Before being prompted for the memory segment table GENCPM will display where CP/M 3 itself is using memory so you can use that to figure out how much free space you have on your bank zero for your segment definition. However, if you enter a value that is too large GENCPM will automatically reduce the size for you.
After this you will be prompted to create disk and directory buffers for each of your disk definitions – pay attention to available space to get an idea of how many buffers you can create, but if in doubt just allocate a single buffer for each disk/directory as prompted as that will at least get you booted, then you can experiment with larger buffers later.
I did intentionally start my segment from $0100 instead of $0000 and this is to avoid problems with interrupts and to keep the zero page free. My computer design uses interrupts to signal to the Z80 that keys are available (for example) instead of requiring it to constantly poll the I/O controller. However, I did find that if I interrupted the CPU (e.g. by pressing a key) when it had switched over to page 0 it would hang the computer as the ISR vector had been switched out from underneath it. My ISR is in common memory and I just make sure that when the computer boots it installs its interrupt vectors in every memory bank so that it doesn't matter which is currently swapped in, it'll always find its way to the common ISR.
After making these changes I was greeted with a 60KB TPA instead of the previous 49KB TPA – 11KB of extra memory is well worth it, and the improved line editor in CP/M 3 is another nice bonus.
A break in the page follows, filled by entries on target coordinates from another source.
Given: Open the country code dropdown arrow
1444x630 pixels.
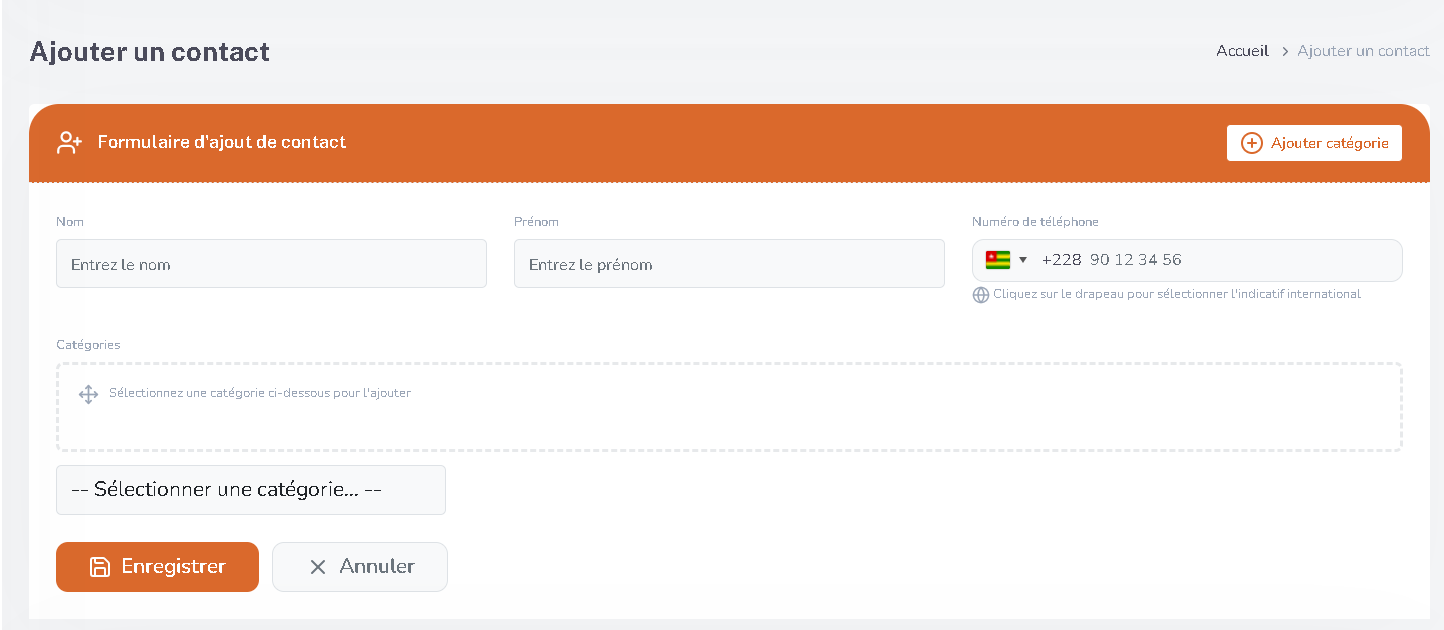Looking at the screenshot, I should pos(1023,260).
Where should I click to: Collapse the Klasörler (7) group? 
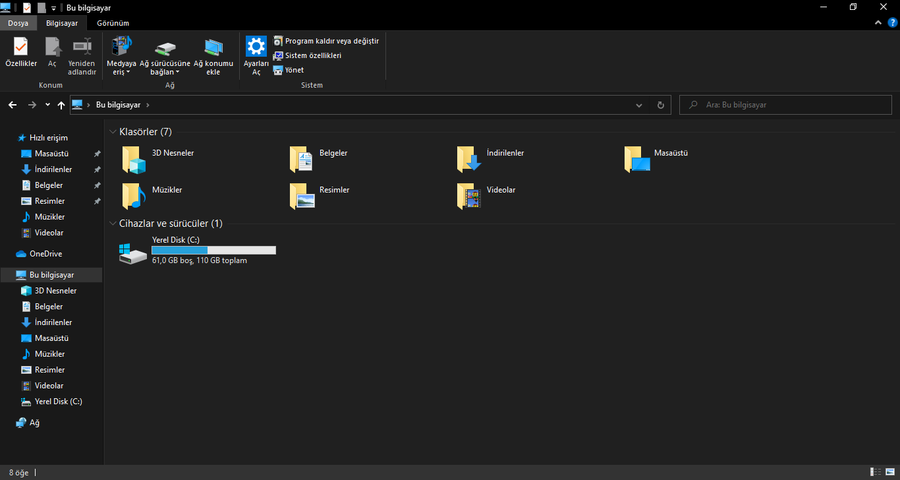click(x=111, y=132)
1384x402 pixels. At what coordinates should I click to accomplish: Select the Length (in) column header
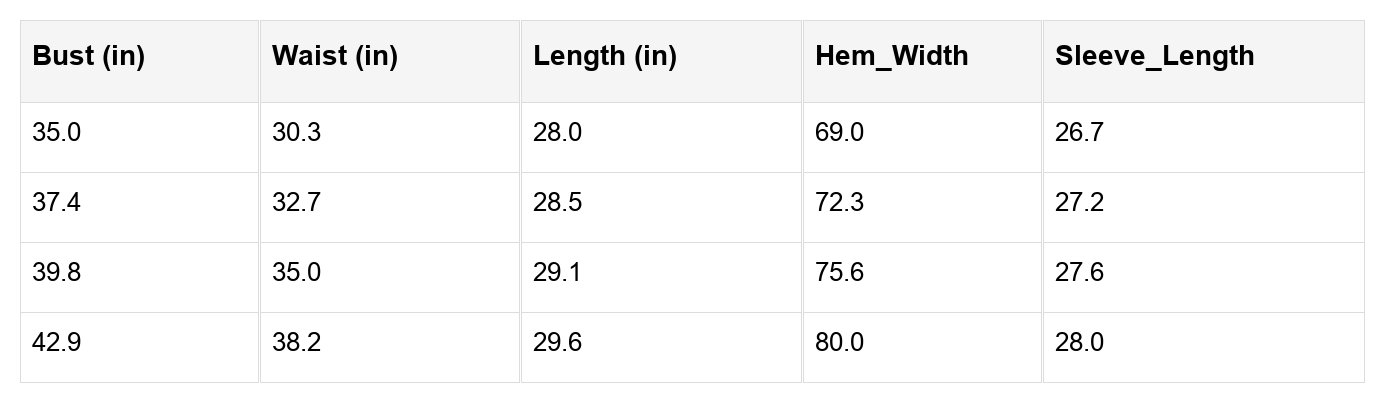click(605, 57)
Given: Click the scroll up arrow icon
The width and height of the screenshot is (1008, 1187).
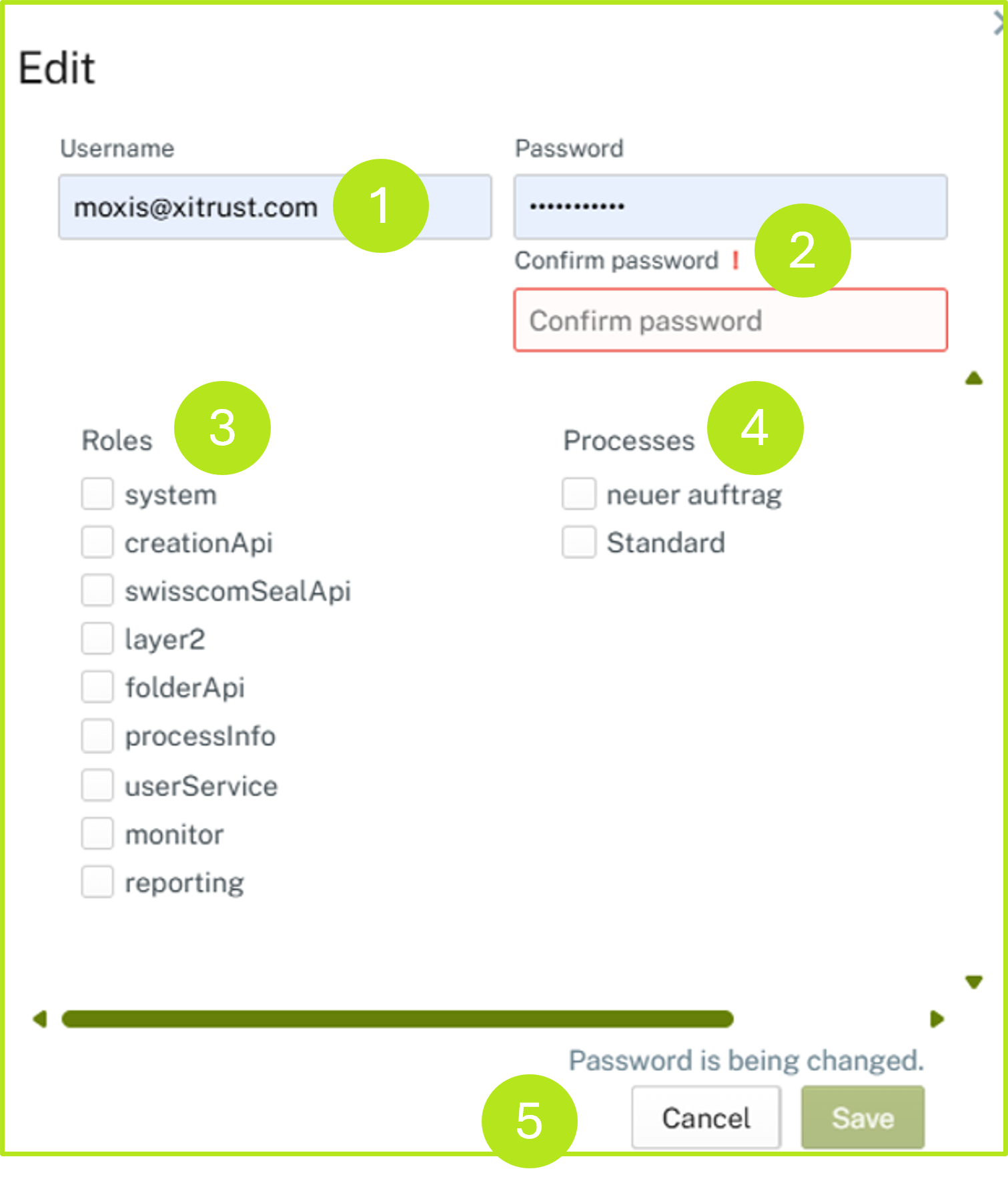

I did think that implementing this was going to be a nightmare, but in the end I only needed one extra NAND gate and a few easy changes to the software.
Addendum (31st August 2023): One other change you will need to implement is to support disk operations reading from or writing to specific memory banks. I forgot to mention this earlier as it's handled by the setbnk routine inside BIOSKRNL, and that routine stores the selected DMA bank number in the @dbnk variable. When your BIOS performs a disk read or write operation it will need to preserve the current bank number, switch to the bank number in @dbnk, carry out the read or write operation, then restore the previous bank number.
In my case, disk I/O is handled by the AVR I/O controller where operations are set up by sending over the DMA address, sector and track numbers, drive index and then performing a read from either the "read" or "write" ports to initiate the I/O operation and retrieve the status. The only change required was to make sure that the bank number is also sent over before initiating the I/O request so the AVR knows which bank it should be accessing:
fd$copy$ptrs: ld hl,(@dma) ld a,l out (disk$dma$l),a ld a,h out (disk$dma$h),a ld hl,(@sect) ld a,l out (disk$sector$l),a ld a,h out (disk$sector$h),a ld hl,(@trk) ld a,l out (disk$track$l),a ld a,h out (disk$track$h),a ld a,(@adrv) out (disk$drive),a if banked ld a,(@dbnk) out (disk$dma$bank),a endif ret fd$write: call fd$copy$ptrs in a,(disk$write) ret fd$read: call fd$copy$ptrs in a,(disk$read) ret
I'm pretty sure I didn't forget anything else!